Если не ошибаюсь, 20 сентября над нашими головами зашипели перелетающие через нас снаряды, и мы догадались, что подходят наши. Мальчики пошли на разведку и рассказали, что видели вдали на лугу перебегающие человеческие фигурки. Люди, прятавшиеся в лесу, стали расходиться. 22-го утром двинулись и мы.
Вышли из леса и увидели незабываемую картину: вслед за нами выливался человеческий поток. Несли детишек, вели скотину, подзывали отстававших собак. Жизнь возвращалась в прежнюю колею.
Навстречу нам шли две женщины. Я спросила:
— Можно идти в Шишаки? Немцы там?
Женщина сказала:
— Та яки там нимцы, там вже наши! — и мы пошли без сомнений.
Шли среди сплошных пепелищ — сожжено было все подчистую. Черные улицы были неузнаваемы. Среди остатков черных стен стояли обгорелые бездыханные трубы. Кое-где люди уже работали кирками и заступами, копали землянки. Кое-где уже сушилось на травке заботливо расстеленное белье.

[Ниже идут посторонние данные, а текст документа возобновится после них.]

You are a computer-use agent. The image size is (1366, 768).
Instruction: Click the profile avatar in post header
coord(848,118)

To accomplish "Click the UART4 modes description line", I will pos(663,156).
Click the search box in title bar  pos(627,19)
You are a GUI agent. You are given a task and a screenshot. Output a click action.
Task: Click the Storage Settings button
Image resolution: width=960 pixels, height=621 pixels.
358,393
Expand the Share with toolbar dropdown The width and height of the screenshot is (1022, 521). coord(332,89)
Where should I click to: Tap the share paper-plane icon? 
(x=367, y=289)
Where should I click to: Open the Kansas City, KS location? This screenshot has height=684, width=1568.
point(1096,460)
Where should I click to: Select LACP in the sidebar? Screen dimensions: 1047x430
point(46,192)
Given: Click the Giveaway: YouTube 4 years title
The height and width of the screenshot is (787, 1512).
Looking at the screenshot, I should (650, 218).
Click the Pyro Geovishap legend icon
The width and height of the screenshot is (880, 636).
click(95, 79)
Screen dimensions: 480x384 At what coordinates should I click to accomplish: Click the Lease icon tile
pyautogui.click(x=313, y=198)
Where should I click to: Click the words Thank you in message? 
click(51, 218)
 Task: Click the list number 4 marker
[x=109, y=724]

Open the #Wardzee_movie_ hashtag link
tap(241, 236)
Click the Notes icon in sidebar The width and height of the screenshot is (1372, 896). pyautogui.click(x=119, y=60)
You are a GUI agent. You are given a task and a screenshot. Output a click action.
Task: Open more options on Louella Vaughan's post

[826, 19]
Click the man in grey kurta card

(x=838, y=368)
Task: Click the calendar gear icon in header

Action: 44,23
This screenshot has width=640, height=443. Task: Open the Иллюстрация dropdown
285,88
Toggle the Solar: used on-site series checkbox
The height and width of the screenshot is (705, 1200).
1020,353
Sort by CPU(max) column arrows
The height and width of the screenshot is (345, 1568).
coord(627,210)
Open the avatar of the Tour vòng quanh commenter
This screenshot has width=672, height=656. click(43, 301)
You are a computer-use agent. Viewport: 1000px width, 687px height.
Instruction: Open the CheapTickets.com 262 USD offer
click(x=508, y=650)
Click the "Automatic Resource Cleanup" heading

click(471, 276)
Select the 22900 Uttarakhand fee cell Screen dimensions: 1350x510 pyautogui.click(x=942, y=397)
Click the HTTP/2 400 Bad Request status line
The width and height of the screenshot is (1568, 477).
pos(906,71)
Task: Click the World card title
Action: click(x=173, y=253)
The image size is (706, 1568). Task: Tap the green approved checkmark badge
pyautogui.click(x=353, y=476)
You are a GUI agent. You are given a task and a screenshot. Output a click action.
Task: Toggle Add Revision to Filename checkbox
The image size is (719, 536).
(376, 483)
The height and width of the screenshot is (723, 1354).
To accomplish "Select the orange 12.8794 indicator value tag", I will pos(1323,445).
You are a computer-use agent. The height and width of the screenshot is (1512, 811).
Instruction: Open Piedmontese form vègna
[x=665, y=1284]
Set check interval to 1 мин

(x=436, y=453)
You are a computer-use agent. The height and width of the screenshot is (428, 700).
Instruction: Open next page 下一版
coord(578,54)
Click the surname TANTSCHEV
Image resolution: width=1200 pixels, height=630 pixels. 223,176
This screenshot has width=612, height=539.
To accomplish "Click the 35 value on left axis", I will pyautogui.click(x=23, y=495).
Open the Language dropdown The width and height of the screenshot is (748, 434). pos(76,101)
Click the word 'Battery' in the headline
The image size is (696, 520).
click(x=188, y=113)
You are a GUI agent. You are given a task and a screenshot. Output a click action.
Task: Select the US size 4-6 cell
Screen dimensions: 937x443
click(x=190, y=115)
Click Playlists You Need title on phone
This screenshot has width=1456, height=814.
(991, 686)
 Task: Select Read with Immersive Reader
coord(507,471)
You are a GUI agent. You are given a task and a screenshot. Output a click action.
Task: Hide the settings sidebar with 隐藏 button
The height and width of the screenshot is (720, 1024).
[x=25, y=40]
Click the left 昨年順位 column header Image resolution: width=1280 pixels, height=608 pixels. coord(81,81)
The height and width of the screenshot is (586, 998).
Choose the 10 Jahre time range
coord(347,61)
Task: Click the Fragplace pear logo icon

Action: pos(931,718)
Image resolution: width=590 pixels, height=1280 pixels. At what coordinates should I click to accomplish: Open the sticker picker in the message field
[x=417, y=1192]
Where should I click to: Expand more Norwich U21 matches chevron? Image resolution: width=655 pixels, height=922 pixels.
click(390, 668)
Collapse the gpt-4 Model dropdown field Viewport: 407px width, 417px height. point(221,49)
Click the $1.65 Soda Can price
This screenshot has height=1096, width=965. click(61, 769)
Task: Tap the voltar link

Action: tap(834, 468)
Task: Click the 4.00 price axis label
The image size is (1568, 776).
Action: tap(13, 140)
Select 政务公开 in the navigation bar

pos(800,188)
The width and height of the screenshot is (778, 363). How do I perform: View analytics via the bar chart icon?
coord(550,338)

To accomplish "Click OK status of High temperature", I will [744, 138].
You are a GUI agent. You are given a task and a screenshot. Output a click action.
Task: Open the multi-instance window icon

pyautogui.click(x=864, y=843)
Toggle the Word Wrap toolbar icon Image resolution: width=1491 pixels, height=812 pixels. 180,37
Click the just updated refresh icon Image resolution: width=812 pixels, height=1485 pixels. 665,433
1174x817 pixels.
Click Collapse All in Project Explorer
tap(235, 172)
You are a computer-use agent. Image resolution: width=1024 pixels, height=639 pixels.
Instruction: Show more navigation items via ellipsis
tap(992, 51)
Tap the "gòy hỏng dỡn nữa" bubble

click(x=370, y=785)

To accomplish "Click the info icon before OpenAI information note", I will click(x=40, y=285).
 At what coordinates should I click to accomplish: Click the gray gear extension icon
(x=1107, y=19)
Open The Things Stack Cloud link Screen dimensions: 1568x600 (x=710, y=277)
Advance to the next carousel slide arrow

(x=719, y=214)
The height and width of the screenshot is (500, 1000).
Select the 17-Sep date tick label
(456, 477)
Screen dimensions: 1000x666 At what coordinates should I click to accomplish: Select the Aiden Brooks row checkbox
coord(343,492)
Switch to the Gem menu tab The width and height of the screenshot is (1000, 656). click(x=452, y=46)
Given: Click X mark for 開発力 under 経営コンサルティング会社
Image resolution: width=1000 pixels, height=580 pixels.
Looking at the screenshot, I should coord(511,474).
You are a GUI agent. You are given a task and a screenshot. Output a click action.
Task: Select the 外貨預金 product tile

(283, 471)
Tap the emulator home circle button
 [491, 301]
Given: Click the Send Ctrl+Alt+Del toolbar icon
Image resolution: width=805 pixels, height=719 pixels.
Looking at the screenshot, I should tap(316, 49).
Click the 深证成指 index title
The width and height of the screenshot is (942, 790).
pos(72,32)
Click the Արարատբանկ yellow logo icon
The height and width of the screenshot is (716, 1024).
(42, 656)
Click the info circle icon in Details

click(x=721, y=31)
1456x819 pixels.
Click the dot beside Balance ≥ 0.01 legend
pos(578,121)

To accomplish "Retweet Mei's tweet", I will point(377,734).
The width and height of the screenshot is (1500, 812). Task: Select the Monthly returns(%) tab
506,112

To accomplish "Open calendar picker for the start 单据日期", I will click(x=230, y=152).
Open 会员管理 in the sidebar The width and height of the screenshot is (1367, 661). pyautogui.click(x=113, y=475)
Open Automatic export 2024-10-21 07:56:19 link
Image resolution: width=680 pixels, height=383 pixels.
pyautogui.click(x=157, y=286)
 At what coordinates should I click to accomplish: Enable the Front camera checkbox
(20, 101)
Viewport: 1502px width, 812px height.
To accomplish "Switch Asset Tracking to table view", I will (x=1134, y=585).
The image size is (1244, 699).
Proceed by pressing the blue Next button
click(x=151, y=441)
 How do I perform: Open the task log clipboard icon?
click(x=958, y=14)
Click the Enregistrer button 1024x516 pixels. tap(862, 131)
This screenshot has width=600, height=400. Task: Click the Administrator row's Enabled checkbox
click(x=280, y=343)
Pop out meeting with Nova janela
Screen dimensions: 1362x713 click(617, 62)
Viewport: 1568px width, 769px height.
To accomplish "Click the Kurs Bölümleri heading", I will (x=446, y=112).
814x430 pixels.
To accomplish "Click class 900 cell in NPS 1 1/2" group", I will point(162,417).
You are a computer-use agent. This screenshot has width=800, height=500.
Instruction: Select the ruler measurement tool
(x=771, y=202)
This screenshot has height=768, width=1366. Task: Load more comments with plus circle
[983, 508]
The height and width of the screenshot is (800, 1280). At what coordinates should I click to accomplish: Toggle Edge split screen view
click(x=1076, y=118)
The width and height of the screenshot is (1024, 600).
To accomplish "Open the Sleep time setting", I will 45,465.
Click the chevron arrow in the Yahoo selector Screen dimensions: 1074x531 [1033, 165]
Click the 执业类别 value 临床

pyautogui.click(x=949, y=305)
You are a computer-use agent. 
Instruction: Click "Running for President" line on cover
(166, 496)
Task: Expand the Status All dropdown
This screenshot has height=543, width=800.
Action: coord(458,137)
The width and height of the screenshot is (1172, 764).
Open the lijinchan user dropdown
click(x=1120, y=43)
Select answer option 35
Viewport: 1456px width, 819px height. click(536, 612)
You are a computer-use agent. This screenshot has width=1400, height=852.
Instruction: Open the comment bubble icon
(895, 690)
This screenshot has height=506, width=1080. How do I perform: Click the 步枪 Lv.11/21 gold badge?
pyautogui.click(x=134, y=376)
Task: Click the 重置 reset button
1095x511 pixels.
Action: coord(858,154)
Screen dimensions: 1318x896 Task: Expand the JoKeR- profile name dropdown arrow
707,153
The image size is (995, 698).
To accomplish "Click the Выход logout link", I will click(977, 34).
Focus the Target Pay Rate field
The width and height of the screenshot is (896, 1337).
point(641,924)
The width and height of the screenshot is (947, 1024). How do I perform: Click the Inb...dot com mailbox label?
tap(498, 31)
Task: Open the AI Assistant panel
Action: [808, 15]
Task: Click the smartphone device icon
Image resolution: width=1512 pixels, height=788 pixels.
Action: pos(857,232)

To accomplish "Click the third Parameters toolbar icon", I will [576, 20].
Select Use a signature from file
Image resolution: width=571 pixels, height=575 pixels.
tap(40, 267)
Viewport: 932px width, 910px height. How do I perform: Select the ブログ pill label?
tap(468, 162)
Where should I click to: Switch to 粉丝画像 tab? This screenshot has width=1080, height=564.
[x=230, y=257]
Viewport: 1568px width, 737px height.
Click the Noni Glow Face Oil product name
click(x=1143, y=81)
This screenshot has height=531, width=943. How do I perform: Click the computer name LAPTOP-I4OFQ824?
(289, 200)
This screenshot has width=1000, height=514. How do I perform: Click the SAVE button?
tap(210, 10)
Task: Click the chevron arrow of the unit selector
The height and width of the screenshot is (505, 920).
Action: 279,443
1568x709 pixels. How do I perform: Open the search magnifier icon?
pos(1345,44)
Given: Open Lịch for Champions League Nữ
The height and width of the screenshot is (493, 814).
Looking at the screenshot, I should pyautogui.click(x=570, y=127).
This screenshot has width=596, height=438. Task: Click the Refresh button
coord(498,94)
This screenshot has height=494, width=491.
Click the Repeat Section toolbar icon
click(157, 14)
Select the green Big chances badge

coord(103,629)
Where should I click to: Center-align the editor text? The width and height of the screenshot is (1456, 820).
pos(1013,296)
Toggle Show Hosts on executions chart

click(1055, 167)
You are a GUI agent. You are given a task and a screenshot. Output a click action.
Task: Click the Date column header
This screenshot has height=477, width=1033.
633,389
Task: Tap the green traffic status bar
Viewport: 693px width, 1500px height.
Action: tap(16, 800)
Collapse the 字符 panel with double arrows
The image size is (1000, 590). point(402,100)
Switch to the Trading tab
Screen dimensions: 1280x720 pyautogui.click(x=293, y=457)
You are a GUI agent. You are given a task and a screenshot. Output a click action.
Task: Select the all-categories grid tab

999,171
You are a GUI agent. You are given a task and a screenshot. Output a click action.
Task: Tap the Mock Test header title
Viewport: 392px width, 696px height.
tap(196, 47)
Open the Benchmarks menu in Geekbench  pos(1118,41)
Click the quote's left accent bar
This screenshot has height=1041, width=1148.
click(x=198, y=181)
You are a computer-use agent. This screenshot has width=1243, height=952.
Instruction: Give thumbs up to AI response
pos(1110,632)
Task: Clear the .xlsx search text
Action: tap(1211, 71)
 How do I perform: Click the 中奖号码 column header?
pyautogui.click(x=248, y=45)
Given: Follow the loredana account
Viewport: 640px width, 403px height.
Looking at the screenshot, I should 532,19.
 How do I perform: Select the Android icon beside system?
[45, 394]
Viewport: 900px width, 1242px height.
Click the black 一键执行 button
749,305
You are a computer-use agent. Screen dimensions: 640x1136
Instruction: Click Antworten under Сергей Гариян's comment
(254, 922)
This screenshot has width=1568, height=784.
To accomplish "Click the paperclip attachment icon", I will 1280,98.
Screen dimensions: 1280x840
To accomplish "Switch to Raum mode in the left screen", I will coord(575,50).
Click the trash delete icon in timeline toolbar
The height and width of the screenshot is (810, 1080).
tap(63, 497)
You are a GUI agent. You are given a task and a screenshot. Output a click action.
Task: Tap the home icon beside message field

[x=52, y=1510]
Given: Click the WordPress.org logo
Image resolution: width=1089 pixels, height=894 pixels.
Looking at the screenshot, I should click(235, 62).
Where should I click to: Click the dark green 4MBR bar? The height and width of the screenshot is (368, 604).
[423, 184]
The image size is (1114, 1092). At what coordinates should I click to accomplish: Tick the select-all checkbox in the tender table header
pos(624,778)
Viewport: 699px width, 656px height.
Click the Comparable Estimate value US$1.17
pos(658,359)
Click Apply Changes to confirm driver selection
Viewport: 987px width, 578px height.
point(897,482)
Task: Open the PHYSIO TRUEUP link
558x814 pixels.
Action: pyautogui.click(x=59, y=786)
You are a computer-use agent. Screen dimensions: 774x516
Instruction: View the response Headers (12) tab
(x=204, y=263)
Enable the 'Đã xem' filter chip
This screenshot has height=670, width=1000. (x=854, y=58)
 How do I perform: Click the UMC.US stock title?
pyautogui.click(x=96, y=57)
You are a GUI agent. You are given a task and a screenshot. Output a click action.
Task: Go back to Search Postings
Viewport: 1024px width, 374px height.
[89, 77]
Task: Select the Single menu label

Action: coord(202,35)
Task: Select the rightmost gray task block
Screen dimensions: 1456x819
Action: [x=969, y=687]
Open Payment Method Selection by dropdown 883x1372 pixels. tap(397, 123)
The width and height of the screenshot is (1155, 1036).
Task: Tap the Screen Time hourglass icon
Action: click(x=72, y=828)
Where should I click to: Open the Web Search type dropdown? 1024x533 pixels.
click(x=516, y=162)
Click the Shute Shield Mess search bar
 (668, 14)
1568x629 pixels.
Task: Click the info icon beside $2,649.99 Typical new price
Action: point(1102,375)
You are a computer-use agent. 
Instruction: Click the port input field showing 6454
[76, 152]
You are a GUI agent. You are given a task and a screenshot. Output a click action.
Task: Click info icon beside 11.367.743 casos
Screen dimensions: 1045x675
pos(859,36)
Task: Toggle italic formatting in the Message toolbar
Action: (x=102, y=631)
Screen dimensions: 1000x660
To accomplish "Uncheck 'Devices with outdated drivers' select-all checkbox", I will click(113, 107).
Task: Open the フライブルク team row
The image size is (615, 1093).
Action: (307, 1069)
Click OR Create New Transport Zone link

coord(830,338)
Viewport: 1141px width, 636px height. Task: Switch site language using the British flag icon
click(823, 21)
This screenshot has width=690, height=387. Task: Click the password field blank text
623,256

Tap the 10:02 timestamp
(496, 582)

Но вообще людей было мало, должно быть, многие беглецы еще не вернулись в село.
И я остро-остро, словно то была не мимолетная мысль, а удар ножа, ощутила, что то, на что я сейчас смотрю, не просто исторический случай, а частица громадного эпоса, который с годами отольется в песни, былины, картины, романы, в военную и политическую науку, в героические мифы, и в застольные здравицы, и во все то, чем живет, дышит и скрашивает свои дни все человечество, включая меня, и моих детей, и мою старенькую маму, идущую рядом со мной по неровной лесной дороге, где нога ступала то на древесный корень, мостом перекинувшийся через эту дорогу, то на слежавшиеся и отвердевшие, как камешек, опавшие листья, полузатопленные в похожей на зеркальце лужице, то на коровью лепешку, то на мертвого жука, то на неведомо откуда взявшуюся здесь ветку бледно-лилового колокольчика из тех, что выращиваются в холе на ухоженных клумбах нарядного цветника, ветку с большим бубенцом и причудливым извивом стебля, похожего на орнаменты древних наших деревянных строений. Жизнь со всеми своими внезапностями и радостями будто текла нам под ноги, как разворачивающийся ковер, а то мертвое и страшное, что так долго тяготило нас, уходило, будто клочок страшного сна, оно уже догромыхивало где-то вдали последними своими громыханьями, оно рассыпалось в порошок в тех рассказах, которые мы слушали от встречных людей, покуда шли из леса на свои шишакские пепелища.